:: Source material

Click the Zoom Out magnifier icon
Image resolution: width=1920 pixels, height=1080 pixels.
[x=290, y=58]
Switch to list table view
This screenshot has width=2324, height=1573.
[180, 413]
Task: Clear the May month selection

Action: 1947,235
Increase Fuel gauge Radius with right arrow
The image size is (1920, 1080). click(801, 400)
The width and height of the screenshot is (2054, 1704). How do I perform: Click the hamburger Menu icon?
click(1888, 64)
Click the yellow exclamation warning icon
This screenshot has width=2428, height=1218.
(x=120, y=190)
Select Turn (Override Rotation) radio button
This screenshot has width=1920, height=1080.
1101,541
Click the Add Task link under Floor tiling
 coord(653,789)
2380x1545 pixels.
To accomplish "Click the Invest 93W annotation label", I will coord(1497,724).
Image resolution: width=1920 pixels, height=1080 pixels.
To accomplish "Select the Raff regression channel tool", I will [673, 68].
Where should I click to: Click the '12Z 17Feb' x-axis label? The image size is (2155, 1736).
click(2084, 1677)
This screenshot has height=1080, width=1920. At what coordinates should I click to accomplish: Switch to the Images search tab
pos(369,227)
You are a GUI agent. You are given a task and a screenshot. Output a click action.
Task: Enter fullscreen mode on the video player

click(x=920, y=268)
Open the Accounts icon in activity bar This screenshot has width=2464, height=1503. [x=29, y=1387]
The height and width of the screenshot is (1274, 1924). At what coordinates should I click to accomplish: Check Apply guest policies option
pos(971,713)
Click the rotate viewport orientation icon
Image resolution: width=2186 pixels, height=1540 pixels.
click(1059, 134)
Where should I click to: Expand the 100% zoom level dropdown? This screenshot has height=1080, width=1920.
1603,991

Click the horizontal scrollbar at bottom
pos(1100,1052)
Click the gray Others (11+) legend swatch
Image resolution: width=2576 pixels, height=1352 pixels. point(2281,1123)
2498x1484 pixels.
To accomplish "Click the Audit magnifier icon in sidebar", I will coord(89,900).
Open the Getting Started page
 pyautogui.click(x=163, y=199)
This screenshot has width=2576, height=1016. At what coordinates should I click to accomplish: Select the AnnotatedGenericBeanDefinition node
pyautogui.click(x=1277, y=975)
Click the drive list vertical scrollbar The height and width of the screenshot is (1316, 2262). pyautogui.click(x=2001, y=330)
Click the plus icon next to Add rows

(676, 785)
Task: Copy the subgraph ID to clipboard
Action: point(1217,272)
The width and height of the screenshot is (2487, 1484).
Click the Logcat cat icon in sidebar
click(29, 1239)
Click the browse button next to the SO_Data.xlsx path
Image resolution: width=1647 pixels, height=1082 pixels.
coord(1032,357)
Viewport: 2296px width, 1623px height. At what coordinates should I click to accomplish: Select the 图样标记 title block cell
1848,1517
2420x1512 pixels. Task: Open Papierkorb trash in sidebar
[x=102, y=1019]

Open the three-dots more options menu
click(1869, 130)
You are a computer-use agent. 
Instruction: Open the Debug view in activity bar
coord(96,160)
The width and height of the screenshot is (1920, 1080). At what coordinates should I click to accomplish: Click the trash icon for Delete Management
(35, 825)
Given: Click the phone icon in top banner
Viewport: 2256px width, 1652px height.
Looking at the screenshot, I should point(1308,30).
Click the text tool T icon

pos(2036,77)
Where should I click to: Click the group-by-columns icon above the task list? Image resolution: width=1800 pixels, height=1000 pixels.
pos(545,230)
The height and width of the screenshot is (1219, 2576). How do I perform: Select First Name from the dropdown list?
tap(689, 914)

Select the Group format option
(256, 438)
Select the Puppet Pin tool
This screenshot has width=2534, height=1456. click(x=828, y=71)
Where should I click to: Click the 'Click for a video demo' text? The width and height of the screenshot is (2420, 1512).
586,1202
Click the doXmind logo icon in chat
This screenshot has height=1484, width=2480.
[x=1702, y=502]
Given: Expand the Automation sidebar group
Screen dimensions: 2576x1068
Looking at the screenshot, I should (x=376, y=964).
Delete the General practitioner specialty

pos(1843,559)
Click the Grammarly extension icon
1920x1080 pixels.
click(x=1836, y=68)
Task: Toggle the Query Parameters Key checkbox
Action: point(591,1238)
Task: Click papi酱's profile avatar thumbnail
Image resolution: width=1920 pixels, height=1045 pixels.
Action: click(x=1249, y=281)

::::

Reproduce the full set of entries above exactly, without dropping a line.

**Response:**
Click the Zoom Out magnifier icon
Image resolution: width=1920 pixels, height=1080 pixels.
[x=290, y=58]
Switch to list table view
This screenshot has width=2324, height=1573.
[180, 413]
Task: Clear the May month selection

Action: 1947,235
Increase Fuel gauge Radius with right arrow
The image size is (1920, 1080). click(801, 400)
The width and height of the screenshot is (2054, 1704). How do I perform: Click the hamburger Menu icon?
click(1888, 64)
Click the yellow exclamation warning icon
This screenshot has width=2428, height=1218.
(x=120, y=190)
Select Turn (Override Rotation) radio button
This screenshot has width=1920, height=1080.
1101,541
Click the Add Task link under Floor tiling
 coord(653,789)
2380x1545 pixels.
To accomplish "Click the Invest 93W annotation label", I will coord(1497,724).
Image resolution: width=1920 pixels, height=1080 pixels.
To accomplish "Select the Raff regression channel tool", I will [673, 68].
Where should I click to: Click the '12Z 17Feb' x-axis label? The image size is (2155, 1736).
click(2084, 1677)
This screenshot has height=1080, width=1920. At what coordinates should I click to accomplish: Switch to the Images search tab
pos(369,227)
You are a GUI agent. You are given a task and a screenshot. Output a click action.
Task: Enter fullscreen mode on the video player

click(x=920, y=268)
Open the Accounts icon in activity bar This screenshot has width=2464, height=1503. [x=29, y=1387]
The height and width of the screenshot is (1274, 1924). At what coordinates should I click to accomplish: Check Apply guest policies option
pos(971,713)
Click the rotate viewport orientation icon
Image resolution: width=2186 pixels, height=1540 pixels.
click(1059, 134)
Where should I click to: Expand the 100% zoom level dropdown? This screenshot has height=1080, width=1920.
1603,991

Click the horizontal scrollbar at bottom
pos(1100,1052)
Click the gray Others (11+) legend swatch
Image resolution: width=2576 pixels, height=1352 pixels. point(2281,1123)
2498x1484 pixels.
To accomplish "Click the Audit magnifier icon in sidebar", I will coord(89,900).
Open the Getting Started page
 pyautogui.click(x=163, y=199)
This screenshot has width=2576, height=1016. At what coordinates should I click to accomplish: Select the AnnotatedGenericBeanDefinition node
pyautogui.click(x=1277, y=975)
Click the drive list vertical scrollbar The height and width of the screenshot is (1316, 2262). pyautogui.click(x=2001, y=330)
Click the plus icon next to Add rows

(676, 785)
Task: Copy the subgraph ID to clipboard
Action: point(1217,272)
The width and height of the screenshot is (2487, 1484).
Click the Logcat cat icon in sidebar
click(29, 1239)
Click the browse button next to the SO_Data.xlsx path
Image resolution: width=1647 pixels, height=1082 pixels.
coord(1032,357)
Viewport: 2296px width, 1623px height. At what coordinates should I click to accomplish: Select the 图样标记 title block cell
1848,1517
2420x1512 pixels. Task: Open Papierkorb trash in sidebar
[x=102, y=1019]

Open the three-dots more options menu
click(1869, 130)
You are a computer-use agent. 
Instruction: Open the Debug view in activity bar
coord(96,160)
The width and height of the screenshot is (1920, 1080). At what coordinates should I click to accomplish: Click the trash icon for Delete Management
(35, 825)
Given: Click the phone icon in top banner
Viewport: 2256px width, 1652px height.
Looking at the screenshot, I should point(1308,30).
Click the text tool T icon

pos(2036,77)
Where should I click to: Click the group-by-columns icon above the task list? Image resolution: width=1800 pixels, height=1000 pixels.
pos(545,230)
The height and width of the screenshot is (1219, 2576). How do I perform: Select First Name from the dropdown list?
tap(689, 914)

Select the Group format option
(256, 438)
Select the Puppet Pin tool
This screenshot has width=2534, height=1456. click(x=828, y=71)
Where should I click to: Click the 'Click for a video demo' text? The width and height of the screenshot is (2420, 1512).
586,1202
Click the doXmind logo icon in chat
This screenshot has height=1484, width=2480.
[x=1702, y=502]
Given: Expand the Automation sidebar group
Screen dimensions: 2576x1068
Looking at the screenshot, I should (x=376, y=964).
Delete the General practitioner specialty

pos(1843,559)
Click the Grammarly extension icon
1920x1080 pixels.
click(x=1836, y=68)
Task: Toggle the Query Parameters Key checkbox
Action: point(591,1238)
Task: Click papi酱's profile avatar thumbnail
Image resolution: width=1920 pixels, height=1045 pixels.
Action: click(x=1249, y=281)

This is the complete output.